TEXT PROVIDED
John Burke, commander of the Warren County, Ohio, drug task force and retired commander of the Cincinnati Police Pharmaceutical Diversion Squad, is a 40-year veteran of law enforcement. Cmdr Burke also is the current president of the National Association of Drug Diversion Investigators. For information, he can be reached by e-mail at burke@choice.net, via the Web site www.rxdiversion.com, or by phone at 513-336-0070.

Sgt Lisa McElhaney of the Broward County Sheriff's office in Florida recently made one of her ideas a reality in her home state. This idea addresses a key drug diversion problem that is affecting our youth and making prescription drug abuse one of the main substance problems with our teenagers. Her idea takes a positive step with the community and industry in reducing unused prescription drugs in our nation's medicine cabinets. In fact, it is appropriately called "Operation Medicine Cabinet."

The Broward County Sheriff's office, in conjunction with the United Way of Broward County Commission on Substance Abuse, solicited several retail pharmacy chains to accomplish a voluntary prescription drug return to sheriff's deputies at 5 strategic community locations throughout the county. CVS, Walgreens, and Wal-Mart all participated in this landmark operation, supplying $5 gift certificates to anyone dropping off the unused pharmaceuticals to law enforcement.

WHAT YOU NEED TO DO
Quote the passage on Operation Medicine Cabinet word for word, starting with "John Burke, commander" and going on through "phone at 513-336-0070.". Work only from the passage on Operation Medicine Cabinet.

Saved entries
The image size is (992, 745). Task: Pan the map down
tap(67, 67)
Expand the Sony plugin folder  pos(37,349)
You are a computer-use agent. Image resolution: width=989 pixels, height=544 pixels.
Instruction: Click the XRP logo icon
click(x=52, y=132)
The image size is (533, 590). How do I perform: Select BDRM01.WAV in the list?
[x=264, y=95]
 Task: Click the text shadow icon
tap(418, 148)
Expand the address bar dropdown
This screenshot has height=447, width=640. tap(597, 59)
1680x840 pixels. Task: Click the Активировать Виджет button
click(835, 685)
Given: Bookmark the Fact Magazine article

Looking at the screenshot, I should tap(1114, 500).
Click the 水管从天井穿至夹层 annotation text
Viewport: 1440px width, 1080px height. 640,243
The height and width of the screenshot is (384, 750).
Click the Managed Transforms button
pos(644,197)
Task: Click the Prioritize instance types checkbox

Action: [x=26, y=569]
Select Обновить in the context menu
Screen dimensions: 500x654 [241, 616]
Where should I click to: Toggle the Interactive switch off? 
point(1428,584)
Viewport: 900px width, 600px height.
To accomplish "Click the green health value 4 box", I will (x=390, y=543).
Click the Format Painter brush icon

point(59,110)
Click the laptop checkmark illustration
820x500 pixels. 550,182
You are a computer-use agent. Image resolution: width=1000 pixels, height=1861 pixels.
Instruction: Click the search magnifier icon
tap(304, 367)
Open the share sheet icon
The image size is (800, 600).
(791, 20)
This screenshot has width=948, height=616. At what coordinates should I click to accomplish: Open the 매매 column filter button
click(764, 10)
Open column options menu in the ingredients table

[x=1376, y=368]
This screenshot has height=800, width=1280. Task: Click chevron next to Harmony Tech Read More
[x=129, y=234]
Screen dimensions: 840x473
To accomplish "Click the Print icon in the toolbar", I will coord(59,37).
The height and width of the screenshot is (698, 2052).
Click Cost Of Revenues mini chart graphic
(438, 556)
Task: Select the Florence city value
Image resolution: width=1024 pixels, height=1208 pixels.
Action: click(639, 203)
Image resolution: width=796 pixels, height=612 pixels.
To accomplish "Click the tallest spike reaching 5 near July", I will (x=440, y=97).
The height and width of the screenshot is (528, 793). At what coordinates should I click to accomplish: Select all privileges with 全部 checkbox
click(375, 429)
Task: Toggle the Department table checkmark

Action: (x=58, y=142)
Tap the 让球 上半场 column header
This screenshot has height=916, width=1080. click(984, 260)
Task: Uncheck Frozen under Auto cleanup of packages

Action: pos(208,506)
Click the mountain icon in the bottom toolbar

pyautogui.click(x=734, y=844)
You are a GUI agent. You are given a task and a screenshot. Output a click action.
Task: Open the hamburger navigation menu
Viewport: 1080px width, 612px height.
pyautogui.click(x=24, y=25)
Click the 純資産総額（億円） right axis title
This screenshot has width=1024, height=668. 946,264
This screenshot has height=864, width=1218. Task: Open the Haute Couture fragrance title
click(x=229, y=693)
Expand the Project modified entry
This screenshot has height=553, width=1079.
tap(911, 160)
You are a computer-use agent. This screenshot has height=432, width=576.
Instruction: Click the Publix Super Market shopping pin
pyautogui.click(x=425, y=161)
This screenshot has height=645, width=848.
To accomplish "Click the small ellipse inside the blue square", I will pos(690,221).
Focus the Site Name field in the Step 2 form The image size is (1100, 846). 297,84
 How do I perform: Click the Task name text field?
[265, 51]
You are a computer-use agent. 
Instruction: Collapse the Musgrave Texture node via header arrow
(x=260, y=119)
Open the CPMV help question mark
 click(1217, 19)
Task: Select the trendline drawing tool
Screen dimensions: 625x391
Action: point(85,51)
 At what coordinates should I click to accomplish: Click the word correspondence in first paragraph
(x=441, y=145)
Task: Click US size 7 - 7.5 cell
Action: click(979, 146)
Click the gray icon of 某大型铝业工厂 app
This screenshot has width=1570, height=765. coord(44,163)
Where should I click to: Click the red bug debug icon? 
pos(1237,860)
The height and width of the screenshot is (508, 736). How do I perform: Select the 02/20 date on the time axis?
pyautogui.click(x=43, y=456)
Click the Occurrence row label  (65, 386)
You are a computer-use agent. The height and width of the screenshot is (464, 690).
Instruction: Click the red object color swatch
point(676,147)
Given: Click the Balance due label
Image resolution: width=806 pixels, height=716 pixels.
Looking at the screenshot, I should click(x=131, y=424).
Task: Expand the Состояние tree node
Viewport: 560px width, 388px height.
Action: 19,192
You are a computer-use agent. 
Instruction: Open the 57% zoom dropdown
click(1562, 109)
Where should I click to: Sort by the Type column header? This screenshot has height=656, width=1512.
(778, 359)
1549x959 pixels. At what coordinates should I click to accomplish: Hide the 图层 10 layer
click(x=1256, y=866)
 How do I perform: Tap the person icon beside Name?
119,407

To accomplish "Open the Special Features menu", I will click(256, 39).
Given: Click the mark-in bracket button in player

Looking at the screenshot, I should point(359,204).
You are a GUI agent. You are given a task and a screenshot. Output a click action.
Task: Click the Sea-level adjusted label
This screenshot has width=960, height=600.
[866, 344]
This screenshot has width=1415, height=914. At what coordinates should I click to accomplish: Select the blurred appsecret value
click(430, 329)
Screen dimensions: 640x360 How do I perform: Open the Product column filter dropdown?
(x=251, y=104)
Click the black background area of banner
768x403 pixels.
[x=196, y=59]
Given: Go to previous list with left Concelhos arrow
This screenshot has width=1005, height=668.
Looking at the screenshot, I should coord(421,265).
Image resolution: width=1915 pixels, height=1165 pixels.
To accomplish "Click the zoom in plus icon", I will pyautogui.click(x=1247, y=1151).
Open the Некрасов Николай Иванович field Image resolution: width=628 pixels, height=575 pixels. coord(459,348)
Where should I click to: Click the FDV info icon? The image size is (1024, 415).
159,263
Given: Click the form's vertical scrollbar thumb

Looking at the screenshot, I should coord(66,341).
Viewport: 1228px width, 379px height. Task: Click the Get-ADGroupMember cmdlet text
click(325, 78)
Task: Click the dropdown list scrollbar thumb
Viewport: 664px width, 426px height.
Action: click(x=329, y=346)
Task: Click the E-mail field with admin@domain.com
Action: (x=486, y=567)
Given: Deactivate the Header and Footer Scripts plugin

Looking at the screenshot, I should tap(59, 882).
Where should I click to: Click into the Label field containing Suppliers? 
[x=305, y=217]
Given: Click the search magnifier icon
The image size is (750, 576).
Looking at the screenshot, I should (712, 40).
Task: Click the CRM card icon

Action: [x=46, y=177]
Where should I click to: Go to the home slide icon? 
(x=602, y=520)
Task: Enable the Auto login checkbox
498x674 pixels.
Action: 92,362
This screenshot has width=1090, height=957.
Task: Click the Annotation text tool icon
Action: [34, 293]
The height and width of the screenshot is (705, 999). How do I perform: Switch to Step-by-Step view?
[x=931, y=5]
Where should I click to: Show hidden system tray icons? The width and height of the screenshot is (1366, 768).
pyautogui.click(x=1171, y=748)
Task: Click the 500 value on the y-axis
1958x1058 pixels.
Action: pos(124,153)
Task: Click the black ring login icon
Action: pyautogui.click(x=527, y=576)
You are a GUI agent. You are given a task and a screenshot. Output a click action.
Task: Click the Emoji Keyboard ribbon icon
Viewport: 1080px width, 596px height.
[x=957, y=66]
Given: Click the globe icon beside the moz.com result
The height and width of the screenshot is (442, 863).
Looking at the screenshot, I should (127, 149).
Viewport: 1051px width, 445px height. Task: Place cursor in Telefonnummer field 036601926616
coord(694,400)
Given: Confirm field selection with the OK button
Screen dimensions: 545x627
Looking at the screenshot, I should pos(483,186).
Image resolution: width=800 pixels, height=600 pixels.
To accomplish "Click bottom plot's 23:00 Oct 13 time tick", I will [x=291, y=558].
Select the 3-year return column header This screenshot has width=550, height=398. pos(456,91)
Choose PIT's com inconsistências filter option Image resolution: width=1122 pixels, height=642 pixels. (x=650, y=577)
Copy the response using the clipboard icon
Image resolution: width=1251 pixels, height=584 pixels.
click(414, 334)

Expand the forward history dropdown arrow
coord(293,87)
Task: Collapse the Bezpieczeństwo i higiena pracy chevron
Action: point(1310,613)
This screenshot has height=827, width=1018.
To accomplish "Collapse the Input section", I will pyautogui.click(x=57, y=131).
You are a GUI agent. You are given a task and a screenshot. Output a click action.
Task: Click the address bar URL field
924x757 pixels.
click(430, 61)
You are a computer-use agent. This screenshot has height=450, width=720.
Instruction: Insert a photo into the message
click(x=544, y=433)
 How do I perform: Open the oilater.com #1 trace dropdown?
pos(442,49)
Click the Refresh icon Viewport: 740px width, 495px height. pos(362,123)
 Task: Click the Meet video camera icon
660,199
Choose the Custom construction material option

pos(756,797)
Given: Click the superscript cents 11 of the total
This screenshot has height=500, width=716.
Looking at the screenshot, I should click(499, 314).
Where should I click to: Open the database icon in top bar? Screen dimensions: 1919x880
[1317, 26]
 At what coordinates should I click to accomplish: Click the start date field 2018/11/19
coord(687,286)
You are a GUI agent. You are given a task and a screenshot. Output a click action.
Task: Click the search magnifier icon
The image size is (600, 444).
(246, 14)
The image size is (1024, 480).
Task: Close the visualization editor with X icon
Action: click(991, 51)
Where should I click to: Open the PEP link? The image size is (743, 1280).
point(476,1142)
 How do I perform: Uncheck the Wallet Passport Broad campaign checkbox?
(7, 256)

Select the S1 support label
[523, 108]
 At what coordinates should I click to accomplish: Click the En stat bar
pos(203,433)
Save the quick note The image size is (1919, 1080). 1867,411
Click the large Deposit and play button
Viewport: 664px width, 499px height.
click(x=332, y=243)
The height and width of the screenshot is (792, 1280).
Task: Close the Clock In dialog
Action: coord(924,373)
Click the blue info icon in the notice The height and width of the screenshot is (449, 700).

EXPECTED ANSWER
John Burke, commander of the Warren County, Ohio, drug task force and retired commander of the Cincinnati Police Pharmaceutical Diversion Squad, is a 40-year veteran of law enforcement. Cmdr Burke also is the current president of the National Association of Drug Diversion Investigators. For information, he can be reached by e-mail at burke@choice.net, via the Web site www.rxdiversion.com, or by phone at 513-336-0070.